Directors’ Responsibility for the Financial Report

The directors of the company are responsible for the preparation and fair presentation of the financial report in accordance with Australian Accounting Standards (including the Australian Accounting Interpretations) and the Corporations Act 2001 . This responsibility includes establishing and maintaining internal controls relevant to the preparation and fair presentation of the financial report that is free from material misstatement, whether due to fraud or error; selecting and applying appropriate accounting policies; and making accounting estimates that are reasonable in the circumstances. In Note 1, the directors also state, in accordance with Accounting Standard AASB 101 Presentation of Financial Statements, that compliance with the Australian equivalents to International Financial Reporting Standards ensures that the financial report, comprising the financial statements and notes, complies with International Financial Reporting Standards.

Auditor’s Responsibility

Our responsibility is to express an opinion on the financial report based on our audit. We conducted our audit in accordance with Australian Auditing Standards. These Auditing Standards require that we comply with relevant ethical requirements relating to audit engagements and plan and perform the audit to obtain reasonable assurance whether the financial report is free from material misstatement.
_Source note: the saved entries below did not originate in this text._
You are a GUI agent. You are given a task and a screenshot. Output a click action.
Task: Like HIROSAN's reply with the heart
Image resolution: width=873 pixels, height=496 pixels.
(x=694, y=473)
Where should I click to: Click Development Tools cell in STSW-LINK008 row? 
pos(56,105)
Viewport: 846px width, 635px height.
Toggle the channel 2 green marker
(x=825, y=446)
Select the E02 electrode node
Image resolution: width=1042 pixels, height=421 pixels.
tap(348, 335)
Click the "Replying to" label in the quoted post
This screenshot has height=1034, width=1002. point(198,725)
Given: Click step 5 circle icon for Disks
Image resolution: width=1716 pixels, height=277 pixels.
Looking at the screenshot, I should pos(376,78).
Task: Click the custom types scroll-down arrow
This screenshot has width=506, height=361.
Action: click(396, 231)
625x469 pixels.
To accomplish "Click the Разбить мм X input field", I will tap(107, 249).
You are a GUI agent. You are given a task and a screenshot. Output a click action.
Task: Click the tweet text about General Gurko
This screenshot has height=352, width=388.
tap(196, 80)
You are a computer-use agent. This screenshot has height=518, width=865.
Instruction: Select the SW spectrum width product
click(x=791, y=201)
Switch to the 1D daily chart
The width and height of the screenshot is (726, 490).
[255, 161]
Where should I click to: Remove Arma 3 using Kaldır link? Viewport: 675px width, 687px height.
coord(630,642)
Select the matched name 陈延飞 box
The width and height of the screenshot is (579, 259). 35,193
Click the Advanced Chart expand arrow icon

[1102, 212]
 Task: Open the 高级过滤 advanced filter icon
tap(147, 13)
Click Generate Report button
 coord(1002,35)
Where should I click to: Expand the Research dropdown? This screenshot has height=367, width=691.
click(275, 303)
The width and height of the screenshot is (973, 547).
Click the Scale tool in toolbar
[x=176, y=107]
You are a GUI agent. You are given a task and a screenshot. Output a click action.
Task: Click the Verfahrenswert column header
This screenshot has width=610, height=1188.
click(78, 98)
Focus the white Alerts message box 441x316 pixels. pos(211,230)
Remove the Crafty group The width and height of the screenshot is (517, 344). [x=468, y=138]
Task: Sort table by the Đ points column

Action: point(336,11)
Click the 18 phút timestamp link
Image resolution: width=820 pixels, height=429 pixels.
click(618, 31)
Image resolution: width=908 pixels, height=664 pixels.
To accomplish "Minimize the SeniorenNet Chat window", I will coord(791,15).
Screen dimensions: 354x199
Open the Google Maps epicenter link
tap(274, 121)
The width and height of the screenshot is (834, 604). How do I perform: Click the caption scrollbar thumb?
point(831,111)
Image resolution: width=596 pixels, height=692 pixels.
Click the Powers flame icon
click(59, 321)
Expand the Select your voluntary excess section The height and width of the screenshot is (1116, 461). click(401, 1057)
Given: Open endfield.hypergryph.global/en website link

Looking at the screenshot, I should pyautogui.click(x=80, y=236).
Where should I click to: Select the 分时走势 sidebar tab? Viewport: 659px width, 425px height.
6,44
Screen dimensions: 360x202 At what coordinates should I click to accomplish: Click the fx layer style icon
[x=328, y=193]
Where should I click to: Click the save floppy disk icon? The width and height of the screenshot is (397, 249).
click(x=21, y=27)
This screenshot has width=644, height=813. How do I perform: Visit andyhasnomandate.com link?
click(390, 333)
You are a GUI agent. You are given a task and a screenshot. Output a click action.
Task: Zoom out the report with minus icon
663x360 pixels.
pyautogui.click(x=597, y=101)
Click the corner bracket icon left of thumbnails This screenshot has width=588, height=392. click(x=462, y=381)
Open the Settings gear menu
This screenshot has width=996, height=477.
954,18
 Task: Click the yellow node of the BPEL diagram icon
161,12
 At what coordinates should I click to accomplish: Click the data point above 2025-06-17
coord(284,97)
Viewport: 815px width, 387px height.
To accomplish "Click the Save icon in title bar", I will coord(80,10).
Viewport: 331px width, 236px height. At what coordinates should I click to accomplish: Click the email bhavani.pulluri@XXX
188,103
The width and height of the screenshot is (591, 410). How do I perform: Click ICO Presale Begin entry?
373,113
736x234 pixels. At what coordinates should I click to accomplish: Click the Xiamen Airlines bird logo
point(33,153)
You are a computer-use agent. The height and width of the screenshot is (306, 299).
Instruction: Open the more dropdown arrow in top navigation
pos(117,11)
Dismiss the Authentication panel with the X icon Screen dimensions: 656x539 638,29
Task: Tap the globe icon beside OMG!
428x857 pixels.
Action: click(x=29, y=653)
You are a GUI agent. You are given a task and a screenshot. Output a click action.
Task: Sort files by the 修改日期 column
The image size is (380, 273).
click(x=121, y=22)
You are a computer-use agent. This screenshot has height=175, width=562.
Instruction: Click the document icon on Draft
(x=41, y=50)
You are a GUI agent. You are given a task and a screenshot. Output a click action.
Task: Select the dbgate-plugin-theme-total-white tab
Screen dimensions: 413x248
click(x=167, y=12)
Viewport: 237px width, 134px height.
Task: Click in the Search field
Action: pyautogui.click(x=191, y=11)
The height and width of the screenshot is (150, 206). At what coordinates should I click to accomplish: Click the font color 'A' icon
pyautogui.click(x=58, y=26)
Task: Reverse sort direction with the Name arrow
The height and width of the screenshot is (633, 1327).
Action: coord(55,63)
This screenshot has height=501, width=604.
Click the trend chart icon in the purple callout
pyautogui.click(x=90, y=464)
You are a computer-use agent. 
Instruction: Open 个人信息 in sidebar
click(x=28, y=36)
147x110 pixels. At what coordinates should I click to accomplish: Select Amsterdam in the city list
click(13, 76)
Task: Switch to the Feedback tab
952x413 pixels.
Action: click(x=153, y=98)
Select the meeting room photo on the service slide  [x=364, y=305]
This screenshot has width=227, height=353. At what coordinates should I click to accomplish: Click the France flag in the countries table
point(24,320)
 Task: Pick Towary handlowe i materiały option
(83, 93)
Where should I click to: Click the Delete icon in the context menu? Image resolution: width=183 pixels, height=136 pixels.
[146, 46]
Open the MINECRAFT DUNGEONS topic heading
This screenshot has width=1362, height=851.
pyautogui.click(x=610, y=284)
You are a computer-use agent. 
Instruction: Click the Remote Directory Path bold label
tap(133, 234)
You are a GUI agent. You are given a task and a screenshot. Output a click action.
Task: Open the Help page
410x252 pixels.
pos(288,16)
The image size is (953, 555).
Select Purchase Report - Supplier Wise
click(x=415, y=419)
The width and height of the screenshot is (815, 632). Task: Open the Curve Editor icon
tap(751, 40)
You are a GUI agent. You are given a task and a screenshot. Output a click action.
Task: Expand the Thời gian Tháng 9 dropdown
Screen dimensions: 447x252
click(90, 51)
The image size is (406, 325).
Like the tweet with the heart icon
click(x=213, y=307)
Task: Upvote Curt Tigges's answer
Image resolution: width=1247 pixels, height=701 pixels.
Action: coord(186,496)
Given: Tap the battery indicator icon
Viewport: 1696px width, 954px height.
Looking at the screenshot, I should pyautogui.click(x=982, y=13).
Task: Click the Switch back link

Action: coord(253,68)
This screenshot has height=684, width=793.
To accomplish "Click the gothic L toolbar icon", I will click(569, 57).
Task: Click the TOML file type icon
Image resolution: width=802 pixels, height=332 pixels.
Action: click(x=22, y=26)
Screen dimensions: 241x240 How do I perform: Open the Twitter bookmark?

An audit involves performing procedures to obtain audit evidence about the amounts and disclosures in the financial report. The procedures selected depend on the auditor’s judgement, including the assessment of the risks of material misstatement of the financial report, whether due to fraud or error. In making those risk assessments, the auditor considers internal control relevant to the entity’s preparation and fair presentation of the financial report in order to design audit procedures that are appropriate in the circumstances, but not for the purpose of expressing an opinion on the effectiveness of the entity’s internal control. An audit also includes evaluating the appropriateness of accounting policies used and the reasonableness of accounting estimates made by the directors, as well as evaluating the overall presentation of the financial report.

We believe that the audit evidence we have obtained is sufficient and appropriate to provide a basis for our audit opinions.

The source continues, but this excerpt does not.